Today, I had a pretty interesting challenge. A customer had an internal FQDN that they did not own on the Internet, and could not get an SSL cert issued for their AD FQDN name on their SAN certificate. Now, I have not run into this issue in a while - the last time was on a Windows 2003 (IIS6) server - this time was a Windows 2008 (IIS7) configuration.
The actual issue of splitting the certificates is a pretty well known and well documented procedure. We used the "default web site" for internal CAS, and secured it with an Enterprise CA signed certificate. I created a "External OWA" site for external CAS, and assigned the Digicert SAN cert to that site. I should also note, the External OWA site listened on a different LAN IP that was ONLY used for the NAT entry with TCP/443 (HTTPS) enabled to it.
Using Powershell, I was able to run (not exact commands, some of these will prompt you for additional required attributes)
- New-OWAVirtualDirectory -WebSiteName "External OWA"
- New-ActivesyncVirtualDirectory -WebSiteName "External OWA"
- New-OABVirtualDirectory -WebSiteName "External OWA"
- New-WebServicesVirtualDirectory -WebSiteName "External OWA"
This got me 95% of the way to having a working CAS server. The only issue - I was missing the /rpc and /rpcwithcert directories that Outlook Anywhere and RPC over HTTPS rely upon. There is no Powershell command for this, as it's not really an Exchange component.
Now, the last time I had to splut internal/external was on Windows 2003, you would back up the virtual directory in question to an XML file, then import it on the other site. This is no longer an option in IIS7.
I also admit, I do not know IIS7 very well, and I attempted to manually recreate the directories by investigating settings and mimicking them. I got pretty close, but the Exchange Remote Connectivity Analyzer was still reporting issues.
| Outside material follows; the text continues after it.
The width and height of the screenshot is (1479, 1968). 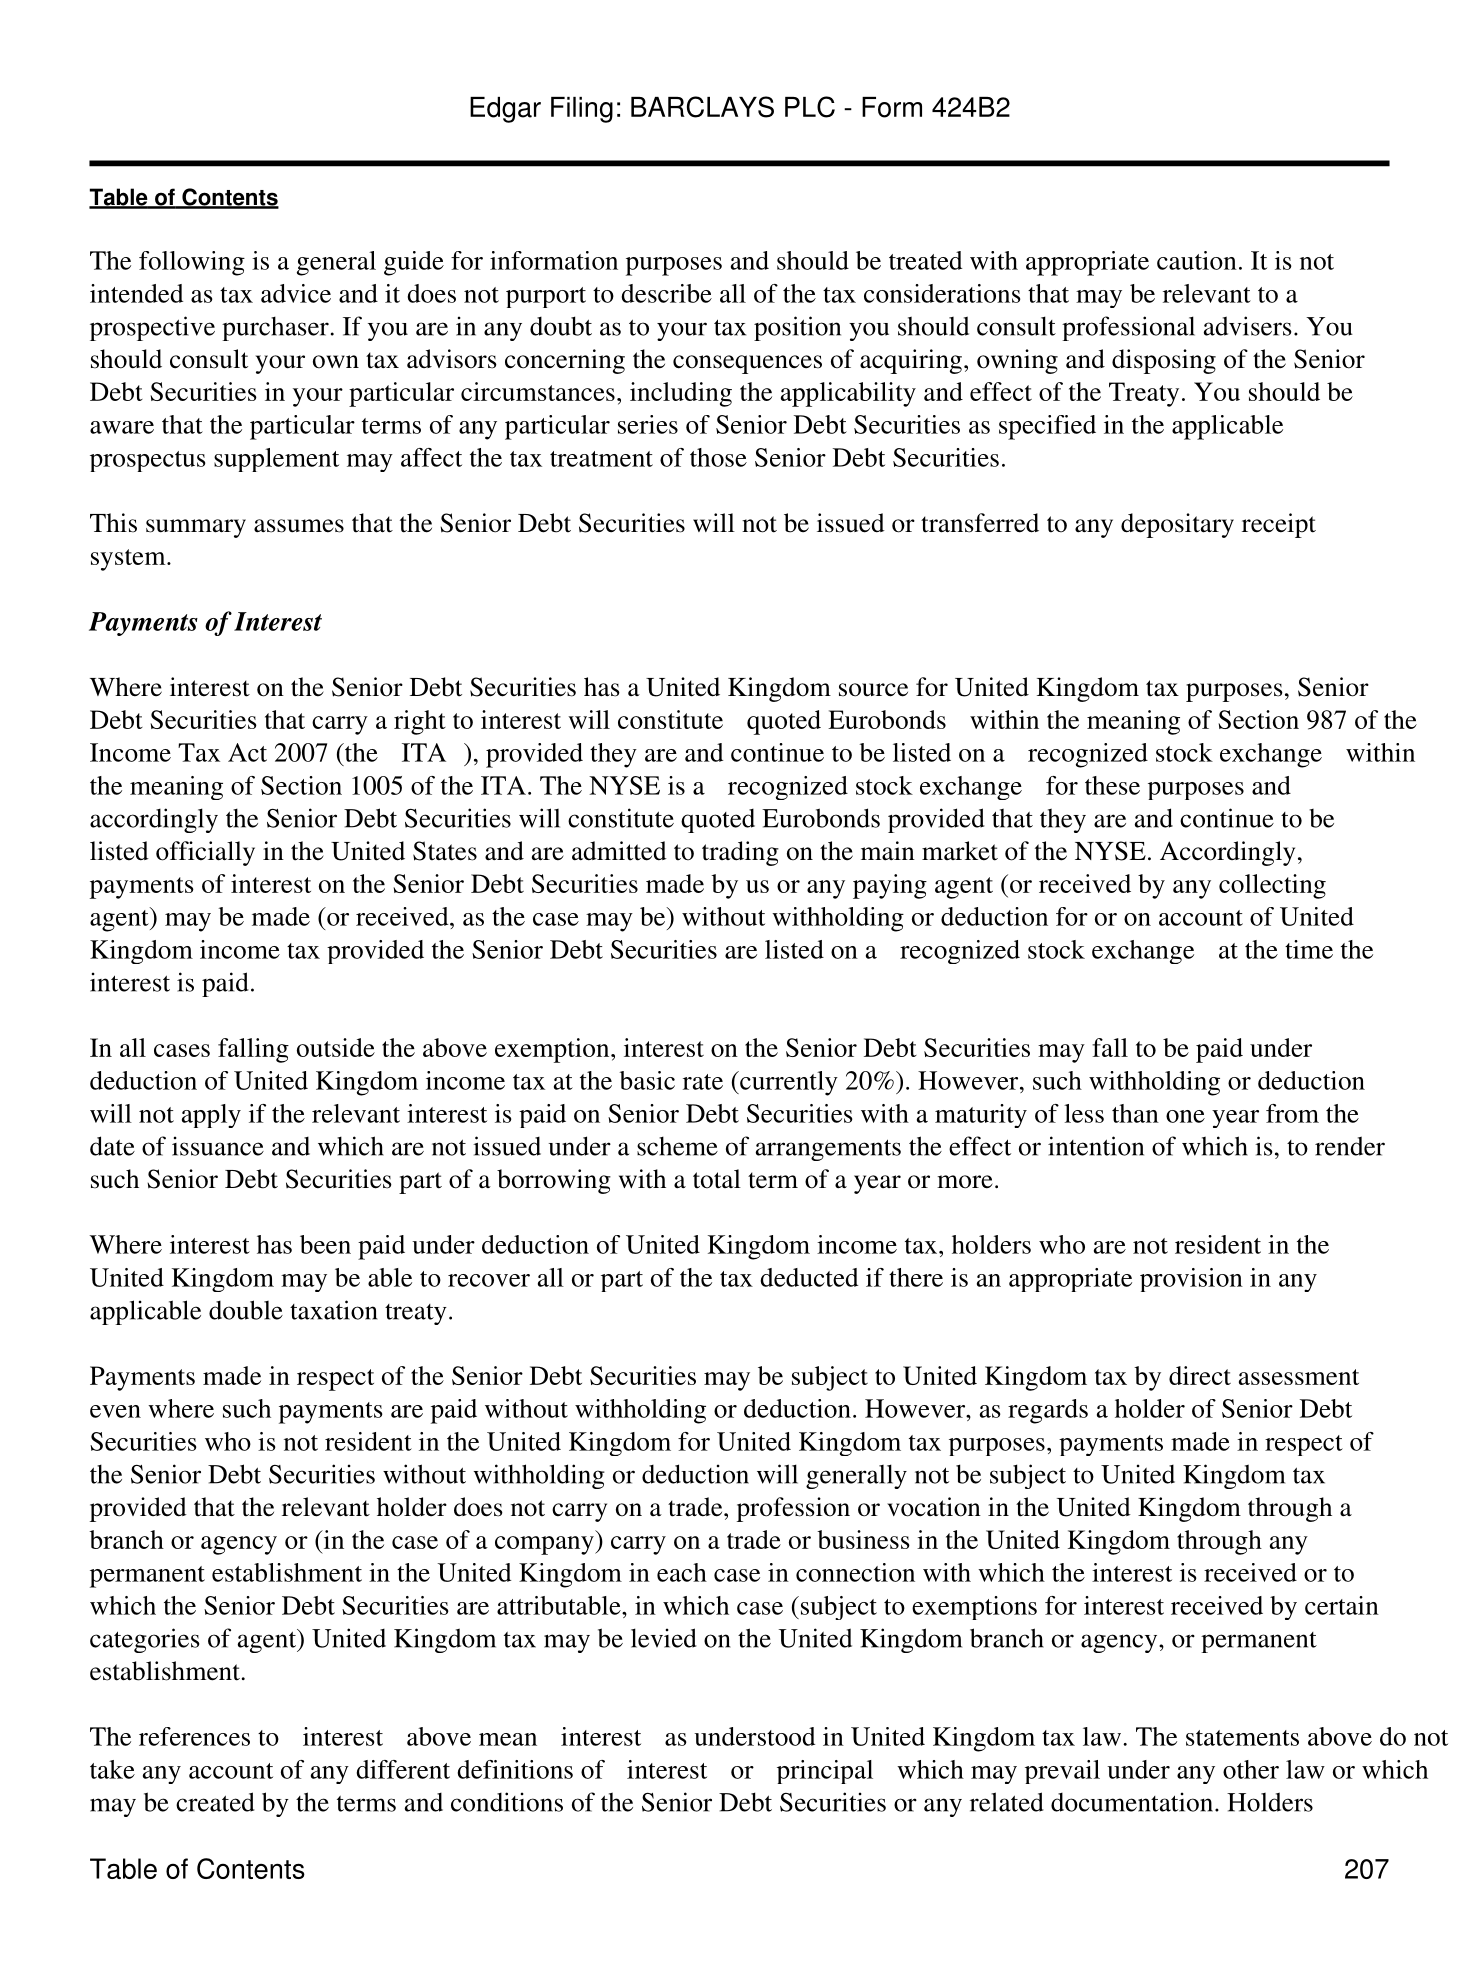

Google and Bing really didn't turn up much (rpc, iis7, windows 2008, exchange 2007, are all pretty common search words)
I eventually found this blog entry written by Saurabh Singh related to RPC over HTTP as it related to a TS Gateway issue that he ran into.
And awesomely - it WORKED.
So opening up the applicationhost.config file, I was able to build up the virtual directories and all their settings identically on a second non-default web site. Ran an IISreset, and then re-enabled Outlook Anywhere and everything worked!